WORK ORDER 1: In the CVS Health earnings article, by what percentage did the company's shares fall on Tuesday morning?
WORK ORDER 2: Render this sentence from the CVS Health earnings article in Spanish: "The company reported earnings of USD1.30 per share, compared to the expected USD1.24 a share."
WORK ORDER 3: Retype the CVS Health earnings article from "The pharmacy emphasized" to "of CVS Health.".

*** Opening PASSAGE FOR REVIEW ***

CVS Health (NYSE: CVS) reported better than anticipated fourth-quarter earnings on Tuesday as sales rose. Despite beating earning expectations, shares fell 3% Tuesday morning.
The pharmacy emphasized its efforts in fighting Covid-19 and how its strategy has recently attracted more sales and customers. Furthermore, it said it would once again be joining the Obamacare health plan market, also known as the Affordable Care Act, by next year.
“As the ACA has evolved, there’s evidence of market stabilization and remedies to earlier structural issues. It is now time for us to participate in these markets. We will show that we can bring great value to those who seek coverage, and you can expect to hear more about our exchange re-entry plans and future updates,” said Karen Lynch, President and Chief Executive Officer of CVS Health.
The company reported earnings of USD1.30 per share, compared to the expected USD1.24 a share. Furthermore, revenue amounted to USD69.55 billion, higher than analyst estimates of USD68.75 Billion. CVS also reported a net income of USD975 Million or USD0.75 per share, lower than last year’s USD1.74 Billion or USD1.33 per share.
In its full-year outlook for the next fiscal year, CVS foresees earnings per share between USD6.06 to USD6.22 as well as full-year adjusted earnings per share of USD7.39 to USD7.55. The company projects full-year cash flow from operations to be anywhere from USD12 Billion to USD12.5 Billion.

*** Closing PASSAGE FOR REVIEW ***
*** Opening RECORD SET ***

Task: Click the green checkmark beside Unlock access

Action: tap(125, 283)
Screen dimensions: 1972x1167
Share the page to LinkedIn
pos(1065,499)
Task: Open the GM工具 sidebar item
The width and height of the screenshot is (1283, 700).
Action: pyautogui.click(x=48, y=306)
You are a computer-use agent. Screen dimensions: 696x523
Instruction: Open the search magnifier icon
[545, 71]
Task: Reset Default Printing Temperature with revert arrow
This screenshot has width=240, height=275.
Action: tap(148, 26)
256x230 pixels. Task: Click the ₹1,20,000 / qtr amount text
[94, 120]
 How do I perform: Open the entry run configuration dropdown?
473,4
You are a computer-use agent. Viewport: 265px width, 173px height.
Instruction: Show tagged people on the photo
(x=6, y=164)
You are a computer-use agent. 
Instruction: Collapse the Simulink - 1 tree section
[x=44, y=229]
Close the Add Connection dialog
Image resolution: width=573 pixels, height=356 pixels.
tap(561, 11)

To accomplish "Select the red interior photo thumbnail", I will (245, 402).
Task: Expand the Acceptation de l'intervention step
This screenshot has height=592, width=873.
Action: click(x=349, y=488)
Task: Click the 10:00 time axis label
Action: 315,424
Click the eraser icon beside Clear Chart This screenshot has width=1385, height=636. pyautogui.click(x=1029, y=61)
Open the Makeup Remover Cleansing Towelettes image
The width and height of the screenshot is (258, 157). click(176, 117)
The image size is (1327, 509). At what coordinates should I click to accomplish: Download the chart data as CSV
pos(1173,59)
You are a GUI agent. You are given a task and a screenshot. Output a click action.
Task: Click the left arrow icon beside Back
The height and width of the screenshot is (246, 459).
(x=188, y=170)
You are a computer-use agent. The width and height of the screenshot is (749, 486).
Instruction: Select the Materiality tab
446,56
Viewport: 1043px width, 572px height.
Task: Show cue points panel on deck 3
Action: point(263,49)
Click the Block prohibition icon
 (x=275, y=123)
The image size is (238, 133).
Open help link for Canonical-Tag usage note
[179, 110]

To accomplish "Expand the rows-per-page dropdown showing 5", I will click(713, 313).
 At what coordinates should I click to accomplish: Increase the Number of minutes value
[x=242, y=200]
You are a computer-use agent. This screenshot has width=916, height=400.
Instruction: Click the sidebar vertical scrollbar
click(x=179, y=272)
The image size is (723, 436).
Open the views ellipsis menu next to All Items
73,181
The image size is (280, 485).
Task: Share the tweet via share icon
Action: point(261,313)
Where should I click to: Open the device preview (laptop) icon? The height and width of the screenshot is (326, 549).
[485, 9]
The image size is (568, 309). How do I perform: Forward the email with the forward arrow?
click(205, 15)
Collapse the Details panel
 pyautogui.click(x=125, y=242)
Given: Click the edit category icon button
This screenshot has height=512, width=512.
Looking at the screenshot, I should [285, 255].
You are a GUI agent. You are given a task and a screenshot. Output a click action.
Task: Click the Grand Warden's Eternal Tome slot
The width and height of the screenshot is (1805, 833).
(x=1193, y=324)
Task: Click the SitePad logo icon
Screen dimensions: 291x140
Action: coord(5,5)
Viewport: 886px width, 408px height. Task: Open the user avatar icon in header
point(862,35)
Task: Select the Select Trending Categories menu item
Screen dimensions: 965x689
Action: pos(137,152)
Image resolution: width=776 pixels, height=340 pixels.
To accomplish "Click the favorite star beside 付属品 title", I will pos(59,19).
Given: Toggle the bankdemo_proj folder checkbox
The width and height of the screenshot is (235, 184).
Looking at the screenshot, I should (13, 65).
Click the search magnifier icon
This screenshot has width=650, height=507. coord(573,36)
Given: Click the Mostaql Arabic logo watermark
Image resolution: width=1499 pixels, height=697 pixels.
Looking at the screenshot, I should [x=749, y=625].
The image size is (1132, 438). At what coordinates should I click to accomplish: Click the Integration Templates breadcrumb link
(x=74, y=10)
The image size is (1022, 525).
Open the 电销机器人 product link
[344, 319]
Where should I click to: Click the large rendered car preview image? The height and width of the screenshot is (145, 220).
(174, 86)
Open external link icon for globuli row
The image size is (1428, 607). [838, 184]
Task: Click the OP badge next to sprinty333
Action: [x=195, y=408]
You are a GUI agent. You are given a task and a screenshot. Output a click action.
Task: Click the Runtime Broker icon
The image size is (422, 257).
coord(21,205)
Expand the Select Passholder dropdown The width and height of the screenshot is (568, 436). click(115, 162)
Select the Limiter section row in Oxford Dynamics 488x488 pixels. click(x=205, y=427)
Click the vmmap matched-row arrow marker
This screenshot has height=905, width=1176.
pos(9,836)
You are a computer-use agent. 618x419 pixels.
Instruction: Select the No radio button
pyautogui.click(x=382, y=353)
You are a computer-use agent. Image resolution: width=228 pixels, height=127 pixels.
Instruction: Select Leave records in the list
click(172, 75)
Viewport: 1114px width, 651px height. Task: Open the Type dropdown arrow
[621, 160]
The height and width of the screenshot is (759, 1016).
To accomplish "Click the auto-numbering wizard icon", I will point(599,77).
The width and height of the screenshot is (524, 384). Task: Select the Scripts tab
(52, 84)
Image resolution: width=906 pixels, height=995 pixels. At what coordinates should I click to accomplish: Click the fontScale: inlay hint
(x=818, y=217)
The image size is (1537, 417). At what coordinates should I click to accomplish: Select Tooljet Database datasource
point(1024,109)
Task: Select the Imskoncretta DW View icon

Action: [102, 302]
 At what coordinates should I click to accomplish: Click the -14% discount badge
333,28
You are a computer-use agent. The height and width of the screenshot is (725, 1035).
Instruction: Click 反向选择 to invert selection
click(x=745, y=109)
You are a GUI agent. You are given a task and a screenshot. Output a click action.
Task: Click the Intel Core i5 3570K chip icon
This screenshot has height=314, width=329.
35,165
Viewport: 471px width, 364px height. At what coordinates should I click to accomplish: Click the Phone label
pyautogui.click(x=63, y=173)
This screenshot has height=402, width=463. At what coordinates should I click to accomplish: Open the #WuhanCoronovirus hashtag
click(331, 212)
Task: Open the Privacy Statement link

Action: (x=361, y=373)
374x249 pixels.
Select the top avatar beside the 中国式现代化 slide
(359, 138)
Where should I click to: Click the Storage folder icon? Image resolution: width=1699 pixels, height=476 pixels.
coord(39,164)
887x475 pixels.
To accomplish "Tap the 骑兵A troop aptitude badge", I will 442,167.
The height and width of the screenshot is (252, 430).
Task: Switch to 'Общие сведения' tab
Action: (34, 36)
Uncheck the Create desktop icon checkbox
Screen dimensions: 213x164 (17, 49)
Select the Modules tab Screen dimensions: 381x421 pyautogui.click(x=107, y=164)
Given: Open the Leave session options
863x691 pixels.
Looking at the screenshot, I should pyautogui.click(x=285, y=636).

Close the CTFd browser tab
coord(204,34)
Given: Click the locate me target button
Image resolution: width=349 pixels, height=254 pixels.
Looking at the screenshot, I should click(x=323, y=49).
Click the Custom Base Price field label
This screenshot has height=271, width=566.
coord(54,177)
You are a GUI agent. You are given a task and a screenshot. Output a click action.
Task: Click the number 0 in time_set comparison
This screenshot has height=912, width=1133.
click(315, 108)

*** Closing RECORD SET ***

EXERCISE ANSWER 1: 3%

EXERCISE ANSWER 2: La empresa reportó ganancias de USD1.30 por acción, en comparación con los USD1.24 por acción que se esperaban.

EXERCISE ANSWER 3:
The pharmacy emphasized its efforts in fighting Covid-19 and how its strategy has recently attracted more sales and customers. Furthermore, it said it would once again be joining the Obamacare health plan market, also known as the Affordable Care Act, by next year.
“As the ACA has evolved, there’s evidence of market stabilization and remedies to earlier structural issues. It is now time for us to participate in these markets. We will show that we can bring great value to those who seek coverage, and you can expect to hear more about our exchange re-entry plans and future updates,” said Karen Lynch, President and Chief Executive Officer of CVS Health.